Signature de la méthode info
def info(self, verbose: 'bool | None' = None, buf: 'IO[str] | None' = None, max_cols: 'int | None' = None, memory_usage: 'bool | str | None' = None, show_counts: 'bool' = True) -> 'None'
Description
help(Series.info)
Print a concise summary of a Series.
This method prints information about a Series including
the index dtype, non-null values and memory usage.
.. versionadded:: 1.4.0
Parameters
----------
verbose : bool, optional
Whether to print the full summary. By default, the setting in
``pandas.options.display.max_info_columns`` is followed.
buf : writable buffer, defaults to sys.stdout
Where to send the output. By default, the output is printed to
sys.stdout. Pass a writable buffer if you need to further process
the output.
memory_usage : bool, str, optional
Specifies whether total memory usage of the Series
elements (including the index) should be displayed. By default,
this follows the ``pandas.options.display.memory_usage`` setting.
True always show memory usage. False never shows memory usage.
A value of 'deep' is equivalent to "True with deep introspection".
Memory usage is shown in human-readable units (base-2
representation). Without deep introspection a memory estimation is
made based in column dtype and number of rows assuming values
consume the same memory amount for corresponding dtypes. With deep
memory introspection, a real memory usage calculation is performed
at the cost of computational resources. See the
:ref:`Frequently Asked Questions <df-memory-usage>` for more
details.
show_counts : bool, optional
Whether to show the non-null counts. By default, this is shown
only if the DataFrame is smaller than
``pandas.options.display.max_info_rows`` and
``pandas.options.display.max_info_columns``. A value of True always
shows the counts, and False never shows the counts.
Returns
-------
None
This method prints a summary of a Series and returns None.
See Also
--------
Series.describe: Generate descriptive statistics of Series.
Series.memory_usage: Memory usage of Series.
Examples
--------
>>> int_values = [1, 2, 3, 4, 5]
>>> text_values = ['alpha', 'beta', 'gamma', 'delta', 'epsilon']

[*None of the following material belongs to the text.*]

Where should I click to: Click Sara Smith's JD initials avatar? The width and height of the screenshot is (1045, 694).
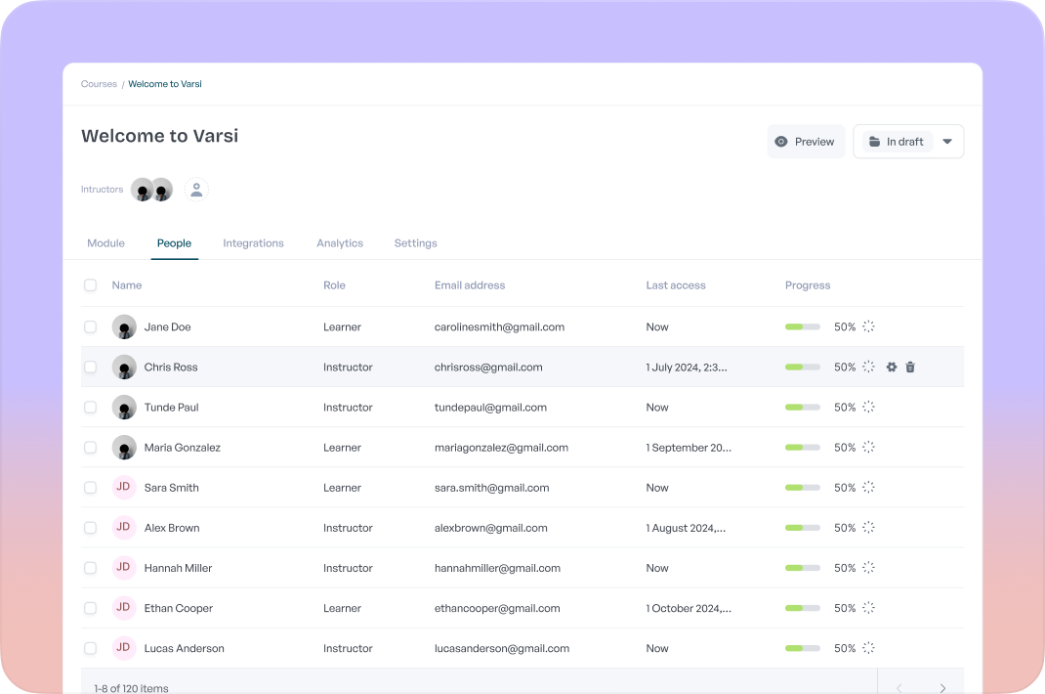pyautogui.click(x=124, y=488)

>>> s = pd.Series(text_values, index=int_values)
>>> s.info()
<class 'pandas.core.series.Series'>
Index: 5 entries, 1 to 5
Series name: None
Non-Null Count Dtype
-------------- -----
5 non-null object
dtypes: object(1)
memory usage: 80.0+ bytes
Prints a summary excluding information about its values:
>>> s.info(verbose=False)
<class 'pandas.core.series.Series'>
Index: 5 entries, 1 to 5
dtypes: object(1)
memory usage: 80.0+ bytes
Pipe output of Series.info to buffer instead of sys.stdout, get
buffer content and writes to a text file:
>>> import io
>>> buffer = io.StringIO()
>>> s.info(buf=buffer)
>>> s = buffer.getvalue()
>>> with open("df_info.txt", "w",
... encoding="utf-8") as f: # doctest: +SKIP
... f.write(s)
260
The `memory_usage` parameter allows deep introspection mode, specially
useful for big Series and fine-tune memory optimization:
>>> random_strings_array = np.random.choice(['a', 'b', 'c'], 10 ** 6)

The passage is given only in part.